YOUR INSTRUCTIONS: Copy out the part of the complex exponentials thread from "Rather, I'm looking" to "into the complex plane.", word for word.

I'm not looking for a technical proof. I'm quite familiar with things like Euler's formula $e^{i\theta} = \cos\theta + i\sin\theta$ and how one could derive that by defining $e^z = \sum_{n=0}^{\infty}\frac{z^n}{n!}$ for $z\in\mathbb{C}$.
Rather, I'm looking for a rich intuitive understanding.
I get that the main interesting thing about exponentials is how they swap the roles of addition & multiplication. Which is to say, for $f:\mathbb{R}\rightarrow\mathbb{R}$, we could actually define the property of it being exponential by $f(a+b) = f(a)f(b)$ for all $a,b\in\mathbb{R}$ and then derive everything else we're familiar with about exponentials from that one property.
One could just replace $\mathbb{R}$ with $\mathbb{C}$ here and generalize nicely to exponential functions in the complex plane. And if $f(1)\in\mathbb{R}$, then $f|_\mathbb{R}$ will be just like a normal real exponential function by $f(\lambda) = (f(1))^\lambda$. Which is to say, $f$ extends a real exponential into the complex plane.
This has some nice geometry to it on the real number line. $\mathbb{R}$ stretches and shifts rightward such that $\mathbb{R}^-$ maps to $(0,1)$ and $1$ maps to the exponential base $f(1)$.
There are three points I'm not at all clear on:
Why would $f(i\mathbb{R})=S^1=\{z\in\mathbb{C} : |z|=1\}$? I see why it's plausible, since that gives $f(a+bi)=f(a)f(bi)$ for $a,b\in\mathbb{R}$ and that does in fact extend a real exponential into the complex plane if $|f(bi)|=1$. But why does it have to be that $|f(bi)|=1$? Geometrically speaking, why does a complex exponential have to wrap the imaginary line repeatedly around the unit circle?
I think that given some real exponential, there's exactly one extension to the complex plane. Which is to say, for a complex exponential $f$, the value of $f(1)\in\mathbb{R}$ is sufficient to completely define $f$. Is that true? If so, why?
Given the uncountably infinite number of exponential functions $f:\mathbb{C}\rightarrow\mathbb{C}^*$ with $f(1)\in\mathbb{R}$, why does the one that doesn't distort lengths in its mapping $f|_{i\mathbb{R}}: i\mathbb{R}\rightarrow S^1$ also happen to send $f(1)$ specifically to $e$? Why not some other real number?
This is an intuitive way of answering your third question.
Think of uniform circular motion around the unit circle in the complex plane, moving at unit speed.
Let the position be described as a function of time by the function $f(t) = a^{it}$. We want to show that $a=e$
The velocity of the particle is described by $f'(t)$
The condition that velocity is perpendicular to position gives $f'(t) = ikf(t)$ with $k \in \mathbb R$
Since there is no distortion, we must also have $|f'(t)|=1$ so that $k = \pm 1$
So the position function is the solution to $$f'(t) = \pm i f(t)$$
Choosing the positive sign we get $a = e$, the negative sign gives $a = \frac 1e$

SUPPLIED MATERIAL:
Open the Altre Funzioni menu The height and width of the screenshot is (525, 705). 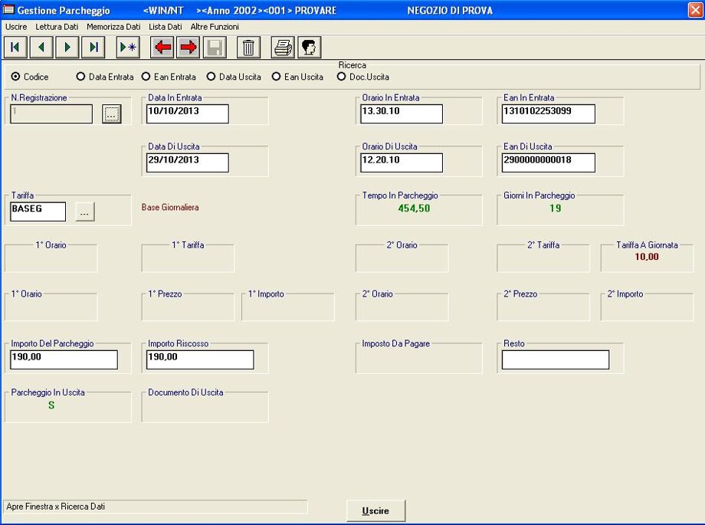(215, 27)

THE RESPONSE:
Rather, I'm looking for a rich intuitive understanding.
I get that the main interesting thing about exponentials is how they swap the roles of addition & multiplication. Which is to say, for $f:\mathbb{R}\rightarrow\mathbb{R}$, we could actually define the property of it being exponential by $f(a+b) = f(a)f(b)$ for all $a,b\in\mathbb{R}$ and then derive everything else we're familiar with about exponentials from that one property.
One could just replace $\mathbb{R}$ with $\mathbb{C}$ here and generalize nicely to exponential functions in the complex plane. And if $f(1)\in\mathbb{R}$, then $f|_\mathbb{R}$ will be just like a normal real exponential function by $f(\lambda) = (f(1))^\lambda$. Which is to say, $f$ extends a real exponential into the complex plane.